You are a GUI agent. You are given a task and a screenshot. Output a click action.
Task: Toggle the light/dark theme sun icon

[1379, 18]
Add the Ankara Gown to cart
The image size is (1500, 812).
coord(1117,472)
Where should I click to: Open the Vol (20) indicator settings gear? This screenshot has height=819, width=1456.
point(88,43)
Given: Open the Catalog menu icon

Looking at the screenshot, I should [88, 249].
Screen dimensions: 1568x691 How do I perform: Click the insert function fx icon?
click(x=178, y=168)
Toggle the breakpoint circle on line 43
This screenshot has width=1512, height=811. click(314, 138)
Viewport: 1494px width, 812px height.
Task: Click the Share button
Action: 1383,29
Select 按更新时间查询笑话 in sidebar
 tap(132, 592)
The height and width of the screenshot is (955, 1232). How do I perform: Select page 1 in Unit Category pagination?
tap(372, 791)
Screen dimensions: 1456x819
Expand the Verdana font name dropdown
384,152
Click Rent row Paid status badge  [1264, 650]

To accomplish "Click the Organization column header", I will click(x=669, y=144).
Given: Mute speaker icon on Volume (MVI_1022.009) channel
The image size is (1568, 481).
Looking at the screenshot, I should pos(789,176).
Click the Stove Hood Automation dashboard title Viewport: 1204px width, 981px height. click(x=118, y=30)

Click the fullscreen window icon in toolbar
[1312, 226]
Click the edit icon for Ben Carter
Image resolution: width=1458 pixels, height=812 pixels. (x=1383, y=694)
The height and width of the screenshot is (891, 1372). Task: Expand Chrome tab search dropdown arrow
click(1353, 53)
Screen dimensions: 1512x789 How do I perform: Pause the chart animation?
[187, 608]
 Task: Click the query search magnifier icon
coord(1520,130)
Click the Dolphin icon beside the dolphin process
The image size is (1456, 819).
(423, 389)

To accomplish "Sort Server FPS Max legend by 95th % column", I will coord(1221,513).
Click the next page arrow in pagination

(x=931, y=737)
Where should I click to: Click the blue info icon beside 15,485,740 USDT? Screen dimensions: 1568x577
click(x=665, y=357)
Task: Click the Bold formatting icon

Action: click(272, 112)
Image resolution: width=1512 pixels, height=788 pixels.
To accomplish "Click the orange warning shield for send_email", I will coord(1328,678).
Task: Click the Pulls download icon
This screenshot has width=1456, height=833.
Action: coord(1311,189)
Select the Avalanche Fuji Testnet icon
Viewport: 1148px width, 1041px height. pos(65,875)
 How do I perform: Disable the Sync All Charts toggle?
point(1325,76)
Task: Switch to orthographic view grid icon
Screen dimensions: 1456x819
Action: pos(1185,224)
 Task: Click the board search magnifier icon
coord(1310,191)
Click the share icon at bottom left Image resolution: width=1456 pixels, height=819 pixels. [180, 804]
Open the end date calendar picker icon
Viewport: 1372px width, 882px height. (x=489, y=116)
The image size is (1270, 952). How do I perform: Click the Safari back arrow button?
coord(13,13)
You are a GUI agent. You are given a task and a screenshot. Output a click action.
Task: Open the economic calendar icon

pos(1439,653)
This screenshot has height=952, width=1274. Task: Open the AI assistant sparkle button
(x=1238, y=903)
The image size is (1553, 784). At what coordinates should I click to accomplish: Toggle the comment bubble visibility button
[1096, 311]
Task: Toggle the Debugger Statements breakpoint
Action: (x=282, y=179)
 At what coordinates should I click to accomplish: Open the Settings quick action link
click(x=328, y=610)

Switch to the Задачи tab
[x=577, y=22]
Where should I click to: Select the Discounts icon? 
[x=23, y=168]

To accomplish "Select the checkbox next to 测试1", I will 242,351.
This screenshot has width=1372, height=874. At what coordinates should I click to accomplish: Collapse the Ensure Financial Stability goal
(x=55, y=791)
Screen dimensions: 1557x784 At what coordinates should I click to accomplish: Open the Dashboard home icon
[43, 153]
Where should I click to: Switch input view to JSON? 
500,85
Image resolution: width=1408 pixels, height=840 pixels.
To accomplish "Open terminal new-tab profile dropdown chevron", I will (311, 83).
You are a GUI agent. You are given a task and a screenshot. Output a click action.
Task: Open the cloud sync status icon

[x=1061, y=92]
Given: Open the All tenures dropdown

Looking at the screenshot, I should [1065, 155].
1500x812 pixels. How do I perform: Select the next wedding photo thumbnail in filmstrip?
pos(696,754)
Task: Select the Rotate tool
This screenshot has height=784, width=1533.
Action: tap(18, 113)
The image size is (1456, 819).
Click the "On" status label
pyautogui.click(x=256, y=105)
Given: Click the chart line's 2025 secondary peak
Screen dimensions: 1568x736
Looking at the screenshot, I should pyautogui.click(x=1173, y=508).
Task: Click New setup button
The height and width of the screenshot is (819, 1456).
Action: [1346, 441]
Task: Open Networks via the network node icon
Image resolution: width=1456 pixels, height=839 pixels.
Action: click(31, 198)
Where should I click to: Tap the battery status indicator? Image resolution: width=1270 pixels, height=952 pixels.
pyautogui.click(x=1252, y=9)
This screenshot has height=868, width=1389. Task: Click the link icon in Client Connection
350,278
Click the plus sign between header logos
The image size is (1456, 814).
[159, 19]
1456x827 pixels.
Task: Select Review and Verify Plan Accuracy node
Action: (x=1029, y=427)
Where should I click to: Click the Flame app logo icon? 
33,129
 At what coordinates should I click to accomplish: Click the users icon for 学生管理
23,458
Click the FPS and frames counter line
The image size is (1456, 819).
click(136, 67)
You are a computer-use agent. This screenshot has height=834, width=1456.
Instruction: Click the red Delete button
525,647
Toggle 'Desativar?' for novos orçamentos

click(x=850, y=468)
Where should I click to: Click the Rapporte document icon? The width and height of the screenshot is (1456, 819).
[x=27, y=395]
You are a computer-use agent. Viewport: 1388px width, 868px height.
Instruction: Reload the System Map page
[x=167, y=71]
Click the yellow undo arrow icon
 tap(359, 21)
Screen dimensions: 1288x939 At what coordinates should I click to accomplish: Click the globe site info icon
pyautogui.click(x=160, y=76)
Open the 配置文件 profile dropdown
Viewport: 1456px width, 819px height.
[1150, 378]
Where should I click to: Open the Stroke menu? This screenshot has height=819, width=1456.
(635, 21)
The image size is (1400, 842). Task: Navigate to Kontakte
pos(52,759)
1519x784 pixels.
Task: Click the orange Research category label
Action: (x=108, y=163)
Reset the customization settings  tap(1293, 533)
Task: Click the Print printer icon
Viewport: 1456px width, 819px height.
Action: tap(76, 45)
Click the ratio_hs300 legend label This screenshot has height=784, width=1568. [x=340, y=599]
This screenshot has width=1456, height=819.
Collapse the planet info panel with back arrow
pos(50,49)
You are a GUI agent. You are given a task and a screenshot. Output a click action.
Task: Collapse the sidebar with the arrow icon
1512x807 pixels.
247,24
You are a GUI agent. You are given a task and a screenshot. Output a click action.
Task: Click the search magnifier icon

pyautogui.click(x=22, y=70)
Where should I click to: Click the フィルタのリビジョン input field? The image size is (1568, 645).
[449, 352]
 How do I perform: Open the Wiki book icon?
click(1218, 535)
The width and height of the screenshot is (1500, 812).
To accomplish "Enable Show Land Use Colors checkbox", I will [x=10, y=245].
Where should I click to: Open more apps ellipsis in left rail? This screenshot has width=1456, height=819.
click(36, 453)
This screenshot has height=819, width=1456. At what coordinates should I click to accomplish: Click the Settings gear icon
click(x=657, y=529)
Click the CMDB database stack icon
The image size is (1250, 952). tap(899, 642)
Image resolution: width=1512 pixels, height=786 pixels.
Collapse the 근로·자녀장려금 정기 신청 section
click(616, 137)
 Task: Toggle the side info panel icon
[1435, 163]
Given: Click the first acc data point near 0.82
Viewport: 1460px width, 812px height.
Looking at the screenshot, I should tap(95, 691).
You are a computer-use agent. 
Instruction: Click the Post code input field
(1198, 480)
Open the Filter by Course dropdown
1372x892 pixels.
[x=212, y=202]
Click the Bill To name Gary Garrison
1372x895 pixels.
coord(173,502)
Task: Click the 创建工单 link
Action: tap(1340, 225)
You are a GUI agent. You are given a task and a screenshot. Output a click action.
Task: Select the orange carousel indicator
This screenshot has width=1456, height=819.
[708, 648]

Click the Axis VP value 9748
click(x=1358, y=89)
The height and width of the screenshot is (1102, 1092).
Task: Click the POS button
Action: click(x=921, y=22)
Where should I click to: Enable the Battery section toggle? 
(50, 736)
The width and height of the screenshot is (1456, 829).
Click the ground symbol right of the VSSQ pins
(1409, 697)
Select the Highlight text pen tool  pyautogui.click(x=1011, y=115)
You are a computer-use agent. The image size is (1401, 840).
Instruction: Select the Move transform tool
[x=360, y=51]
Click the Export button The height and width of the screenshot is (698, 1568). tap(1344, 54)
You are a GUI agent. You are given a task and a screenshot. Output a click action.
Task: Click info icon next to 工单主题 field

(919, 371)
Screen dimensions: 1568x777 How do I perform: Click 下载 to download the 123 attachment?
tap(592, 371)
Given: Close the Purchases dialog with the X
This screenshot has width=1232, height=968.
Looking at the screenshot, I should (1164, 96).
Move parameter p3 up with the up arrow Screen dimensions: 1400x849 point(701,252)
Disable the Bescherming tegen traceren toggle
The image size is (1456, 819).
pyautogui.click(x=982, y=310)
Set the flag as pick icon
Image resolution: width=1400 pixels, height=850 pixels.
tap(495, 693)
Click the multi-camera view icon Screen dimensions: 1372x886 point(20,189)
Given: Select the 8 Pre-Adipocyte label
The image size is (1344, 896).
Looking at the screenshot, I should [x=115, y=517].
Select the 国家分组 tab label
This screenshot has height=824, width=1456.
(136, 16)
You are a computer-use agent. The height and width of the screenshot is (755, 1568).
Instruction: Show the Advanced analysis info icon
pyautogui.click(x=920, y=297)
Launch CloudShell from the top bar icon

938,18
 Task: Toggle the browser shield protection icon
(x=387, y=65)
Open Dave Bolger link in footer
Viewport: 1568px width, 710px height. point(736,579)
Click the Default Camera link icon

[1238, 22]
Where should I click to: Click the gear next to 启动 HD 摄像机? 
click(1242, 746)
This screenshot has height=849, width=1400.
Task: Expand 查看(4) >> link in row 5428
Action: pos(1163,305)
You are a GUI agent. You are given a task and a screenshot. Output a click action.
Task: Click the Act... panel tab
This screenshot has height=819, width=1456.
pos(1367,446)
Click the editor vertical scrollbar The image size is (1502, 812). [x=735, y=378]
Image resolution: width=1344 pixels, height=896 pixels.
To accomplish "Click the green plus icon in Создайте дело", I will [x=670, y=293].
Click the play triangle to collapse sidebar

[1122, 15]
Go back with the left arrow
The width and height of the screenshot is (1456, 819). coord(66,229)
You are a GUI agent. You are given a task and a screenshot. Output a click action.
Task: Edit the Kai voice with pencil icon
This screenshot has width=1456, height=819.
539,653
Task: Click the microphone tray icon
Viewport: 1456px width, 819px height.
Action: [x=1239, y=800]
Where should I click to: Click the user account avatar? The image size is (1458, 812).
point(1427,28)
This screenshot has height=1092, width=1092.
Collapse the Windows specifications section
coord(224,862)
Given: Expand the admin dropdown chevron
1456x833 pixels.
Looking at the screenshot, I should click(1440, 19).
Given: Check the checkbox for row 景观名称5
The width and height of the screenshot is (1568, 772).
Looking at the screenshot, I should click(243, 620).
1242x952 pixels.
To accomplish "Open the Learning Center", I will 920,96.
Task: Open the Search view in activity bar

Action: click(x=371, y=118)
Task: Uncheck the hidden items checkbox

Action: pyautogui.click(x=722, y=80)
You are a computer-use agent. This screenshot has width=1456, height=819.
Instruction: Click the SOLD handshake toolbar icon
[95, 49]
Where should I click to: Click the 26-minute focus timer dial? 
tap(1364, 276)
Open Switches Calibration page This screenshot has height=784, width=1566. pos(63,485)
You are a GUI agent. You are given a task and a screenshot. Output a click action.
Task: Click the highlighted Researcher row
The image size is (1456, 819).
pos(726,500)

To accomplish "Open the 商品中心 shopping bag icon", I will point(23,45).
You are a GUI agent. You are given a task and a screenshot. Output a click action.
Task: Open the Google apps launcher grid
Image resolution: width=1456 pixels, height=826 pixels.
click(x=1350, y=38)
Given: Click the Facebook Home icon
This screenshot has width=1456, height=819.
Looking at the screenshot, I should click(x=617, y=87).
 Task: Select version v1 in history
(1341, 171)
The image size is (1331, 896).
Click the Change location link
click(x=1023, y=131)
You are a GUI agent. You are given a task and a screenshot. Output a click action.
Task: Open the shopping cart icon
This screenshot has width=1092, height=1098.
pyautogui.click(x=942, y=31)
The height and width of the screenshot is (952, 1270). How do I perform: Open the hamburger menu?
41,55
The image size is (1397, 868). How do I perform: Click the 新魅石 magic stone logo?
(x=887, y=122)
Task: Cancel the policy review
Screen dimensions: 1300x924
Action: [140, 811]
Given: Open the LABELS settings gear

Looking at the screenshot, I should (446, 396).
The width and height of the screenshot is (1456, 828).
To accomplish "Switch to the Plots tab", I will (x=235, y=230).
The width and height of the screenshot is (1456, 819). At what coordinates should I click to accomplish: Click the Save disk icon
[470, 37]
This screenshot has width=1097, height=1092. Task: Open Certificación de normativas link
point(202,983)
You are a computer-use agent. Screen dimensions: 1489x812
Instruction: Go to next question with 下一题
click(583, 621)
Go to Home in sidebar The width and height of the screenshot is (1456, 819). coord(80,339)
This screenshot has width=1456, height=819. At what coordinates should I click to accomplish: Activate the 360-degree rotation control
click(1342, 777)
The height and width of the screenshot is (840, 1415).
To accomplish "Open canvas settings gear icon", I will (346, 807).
· · · · · · ·
Exercise | Match on "computer": copy every line in the records that has it.

Answer to the problem |
You are a computer-use agent. This screenshot has height=834, width=1456.
You are a computer-use agent. Viewport: 1388px width, 868px height.
You are a computer-use agent. 
You are a computer-use agent. The image size is (1401, 840).
You are a computer-use agent. The height and width of the screenshot is (755, 1568).
You are a computer-use agent. This screenshot has width=1456, height=819.
You are a computer-use agent. Screen dimensions: 1489x812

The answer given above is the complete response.